Close encounters with quirky characters – we’ve been waiting for the next Royal Tenenbaums since… well, since Wes Anderson did The Royal Tenenbaums. Written by the Texas-born whiz with the help of Roman Coppola (Francis’s lesser-known progeny), the film doesn’t lack in celebrity glut with Bruce Willis, Edward Norton, Tilda Swinton, Bill Murray and Jason Schwartzman – all in the search of young lovers in revolt, played by newcomers Kara Hayward and Jared Gilman. Moonrise Kingdom is so picture (and sound) perfect that it only leaves us wondering what Wes will do next.


Music

Pop

Kathryn Williams presents: The Pond

Kathryn Williams

William’s well-deserved rep as a made-of-melody contemporary folk genius gets updated on this new band project: beats, loops, a meandering Eastern influence, a whiff of urbanity and a drop of vintage hip-hop. Shhh, but this is actually bolder and better that what went before.


Country-ish

The Night Visitor

Anna Ternheim

Searching for the right sort of dust for dustbowl folk-rock, this young Swede moved from Stockholm to New York to Nashville to cut this record. It worked: one-take honesty, liquid melody and a sing-quiet-so-they-listen-loud mantra make it an arrow-straight lesson in elegant songwriting that compatriot sisters First Aid Kit have now not quite got the monopoly (duopoly?) on.


Indie-pop

Manifest!

Friends

Dark wit, funk-short synth licks, kick-drum percussion, slightly off-mic vocals, coolest-geek-in-town? And an extra point, sir, if you can tell us just which street in Brooklyn Friends are from. Yeah, I know – but this is great! There must be something in the water in Williamsburg (or wherever). Wonky indie, slinky soul, tropicalia, bongos, hummable choruses, chantalong choruses: fun!


Rock

Standing at the Sky’s Edge

Richard Hawley

Hawley’s unimpeachable record using his Sheffield hometown as the setting for sad and lovely life-lessons is crowned by this muscular, mystical record. He’s been called the “Sheffield Orbison” fairly but a new wall of harmonies, tabla-drums, raga-mystical picking and widescreen production make him the “Harrison That Supports The Wednesday”. My sweet Lord of the North.

Q&A

Jean-Claude Carrière

Screenwriter

Paris

The Discreet Charm of the Bourgeoisie is back in cinemas on 29 June celebrating the 40th anniversary of its release. We talk Buñuel and French cinema with Jean-Claude Carrière, who wrote the script and worked on other classics such as The Tin Drum and The Unbearable Lightness of Being.

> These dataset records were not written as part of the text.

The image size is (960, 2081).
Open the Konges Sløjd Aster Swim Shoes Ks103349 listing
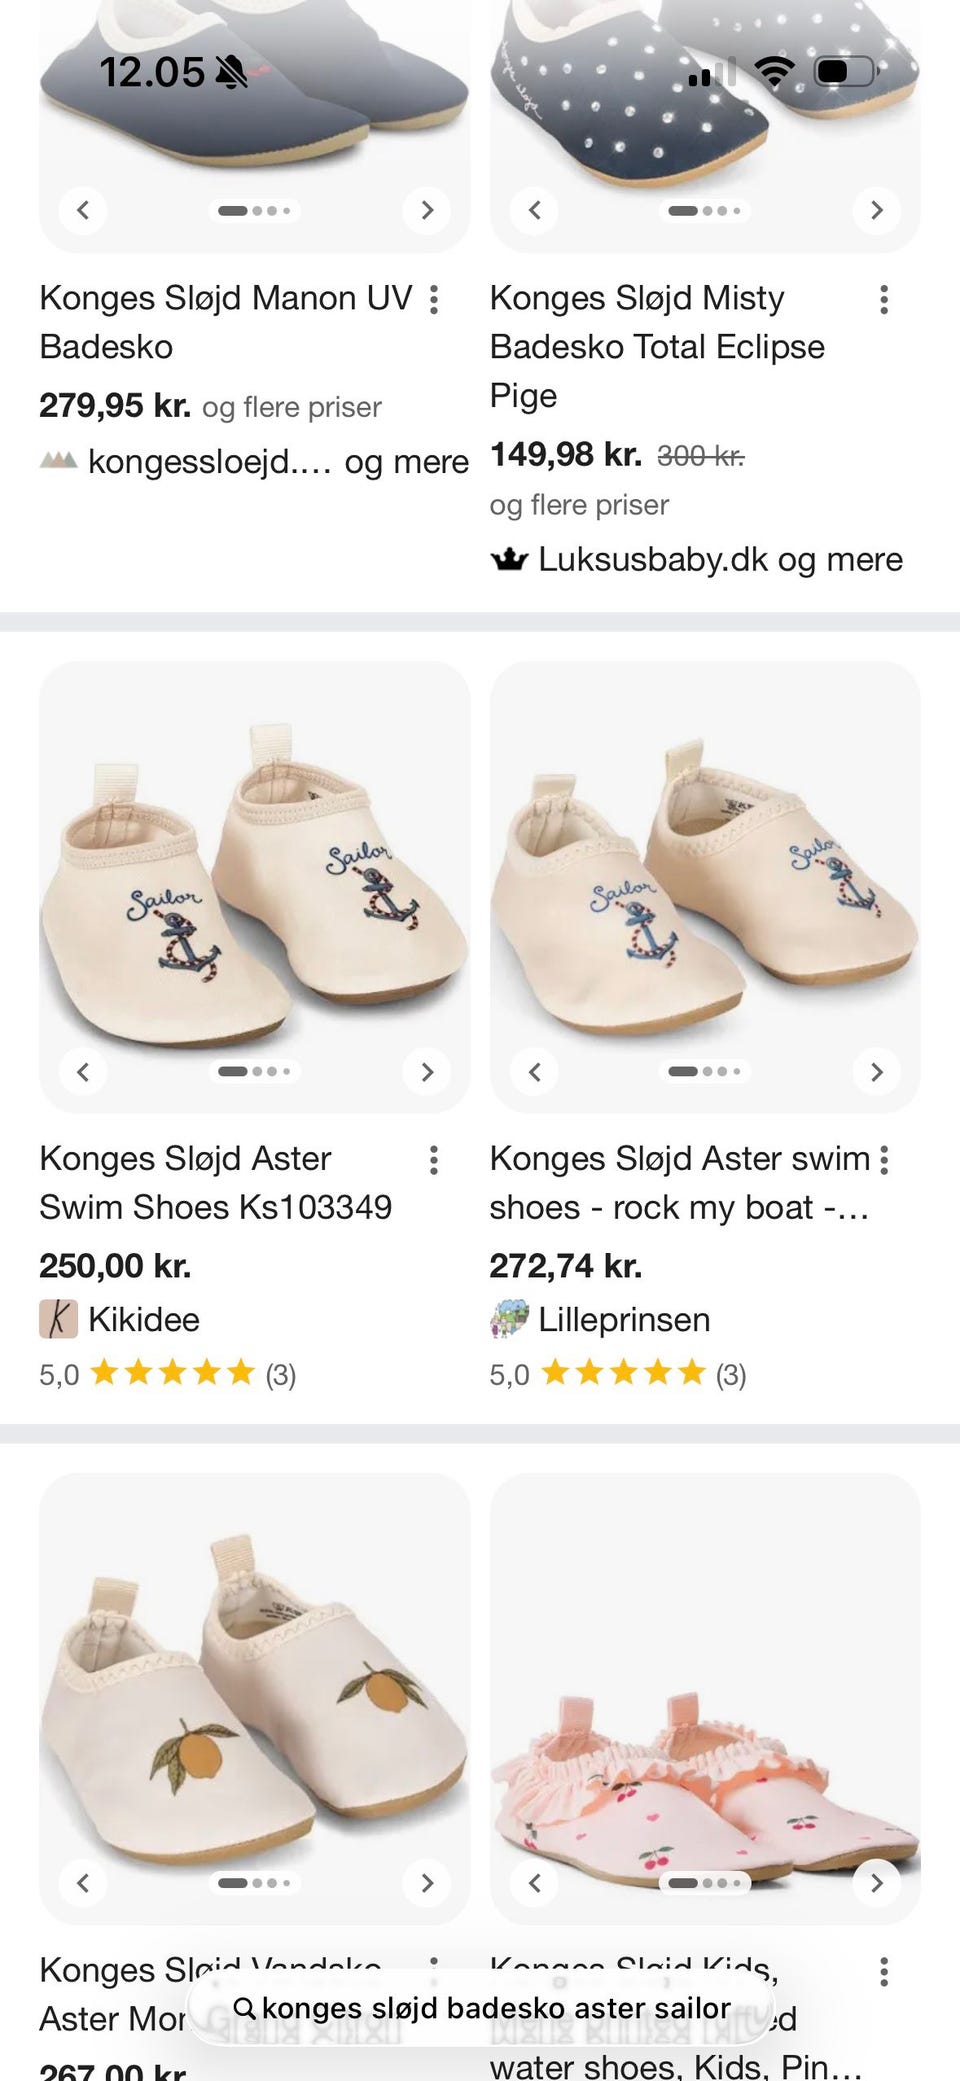click(x=215, y=1182)
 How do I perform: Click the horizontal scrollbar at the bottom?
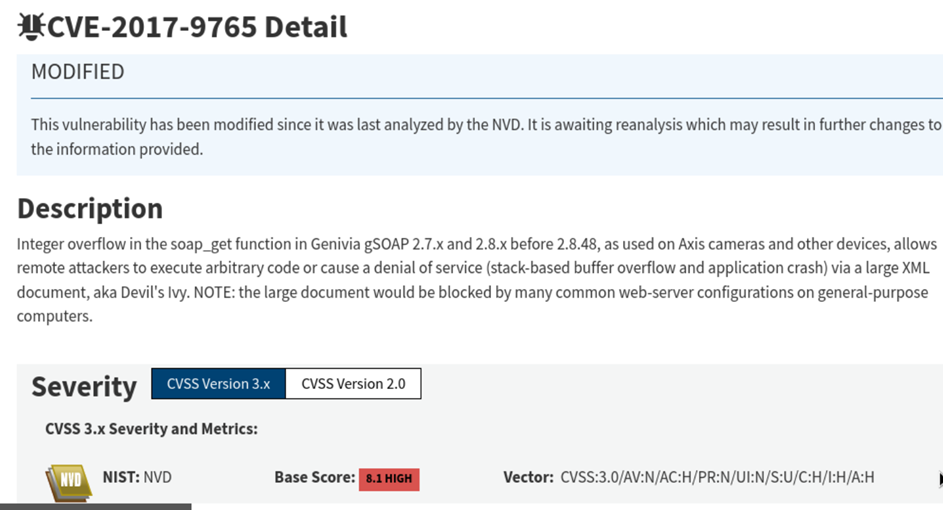95,506

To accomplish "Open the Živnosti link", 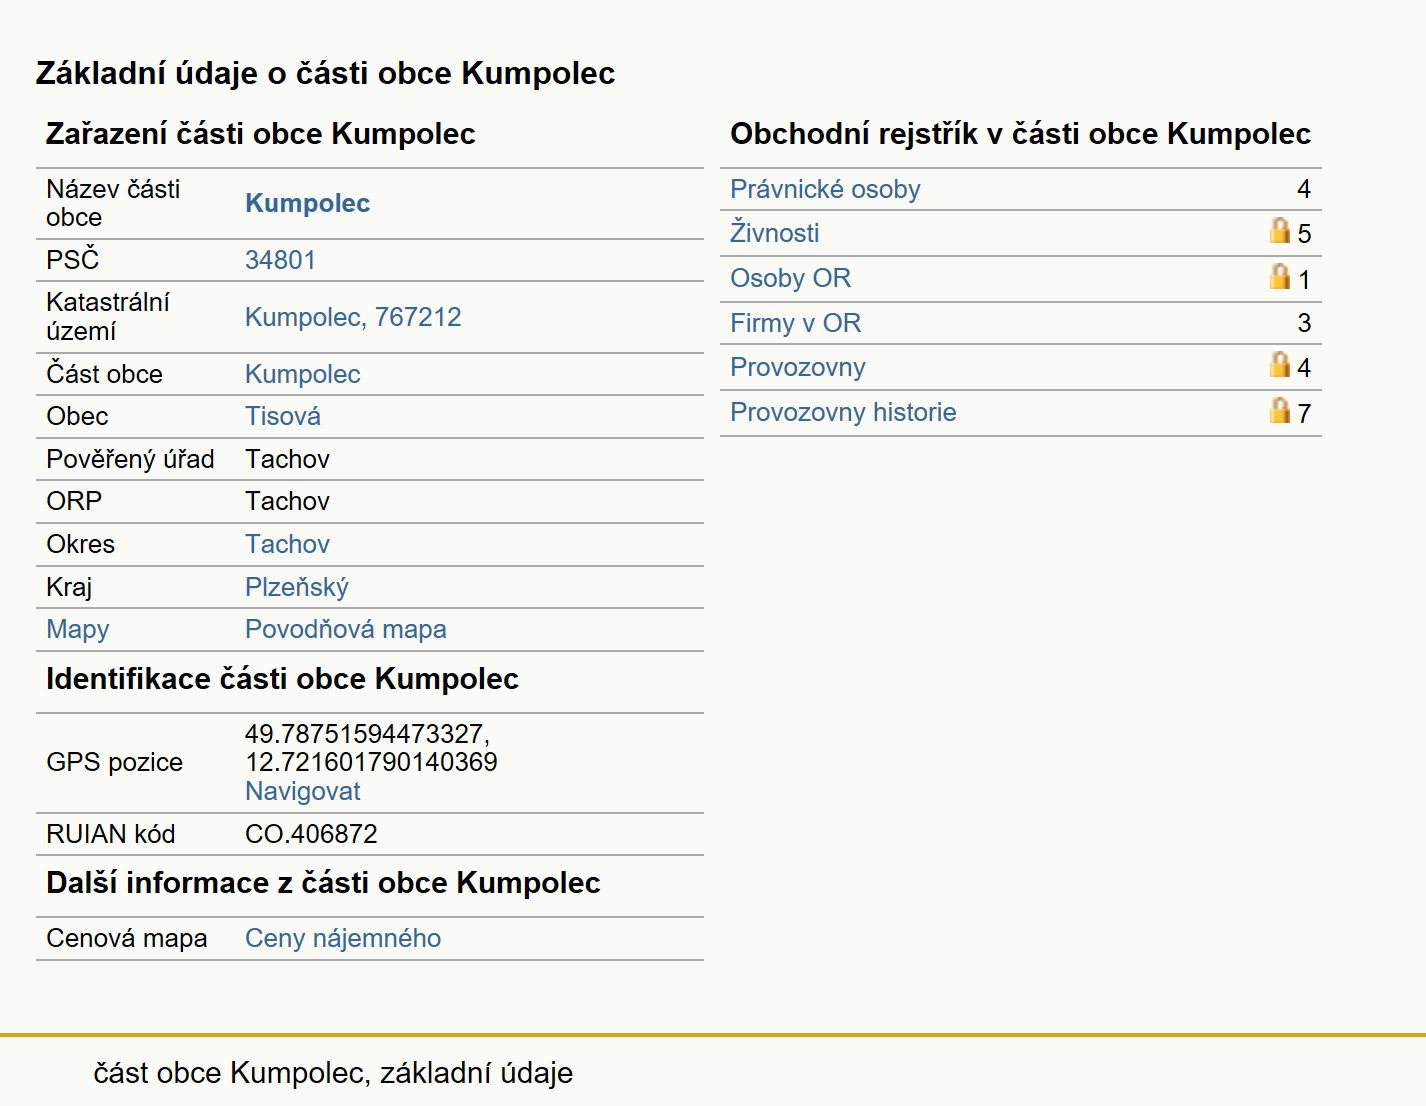I will click(x=774, y=233).
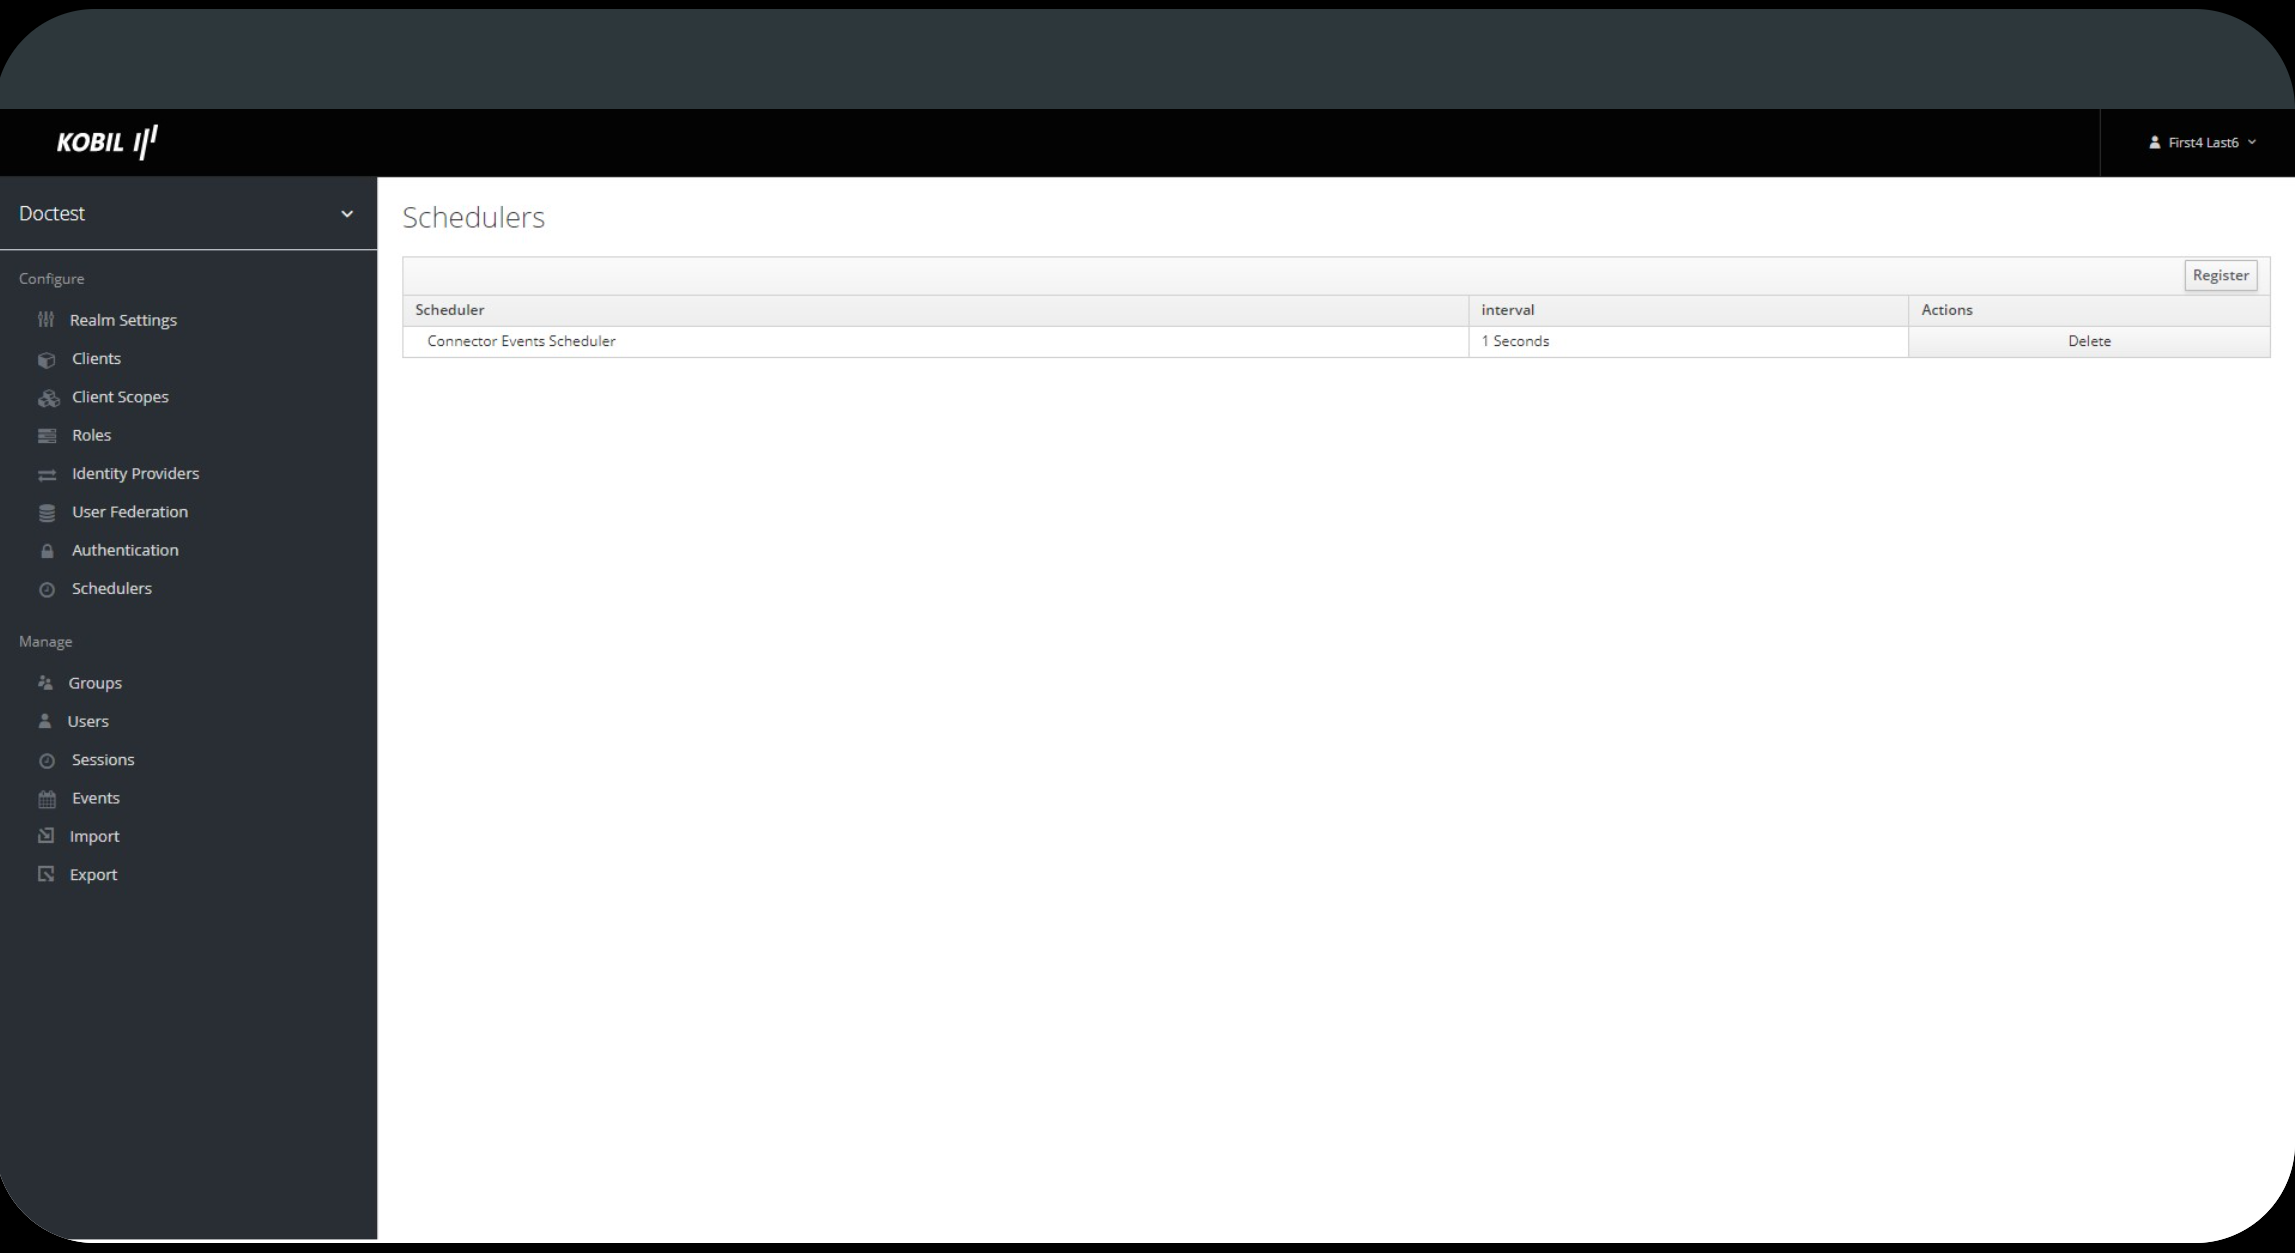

What makes The Discreet Charm relevant today?
I don’t know if it’s still relevant. I hope so. If it is, it’s probably because of the apparent freedom of the non-story-telling. It looks like “anything could happen”. A very difficult film to write and hard to imitate. As for the characters themselves, they’re timeless.

How has French cinema changed since Buñuel?
The entire cinema has changed since the 1970s, and not only in France. That’s normal. Our box-office is better now, maybe more commercial. The “new wave” directors have vanished (Alain Resnais is probably the last one, after the death of Claude Chabrol), but filmmakers like Jacques Audiard are worth watching, or Atiq Rahimi, Jean-François Richet, Bertrand Blier. We make a lot of films. Some people say too many. I disagree. I think a country like France can produce two or three good films a year. The problem is in order to have two good films, we must make 200. But that’s alright. It has been like this since the beginning.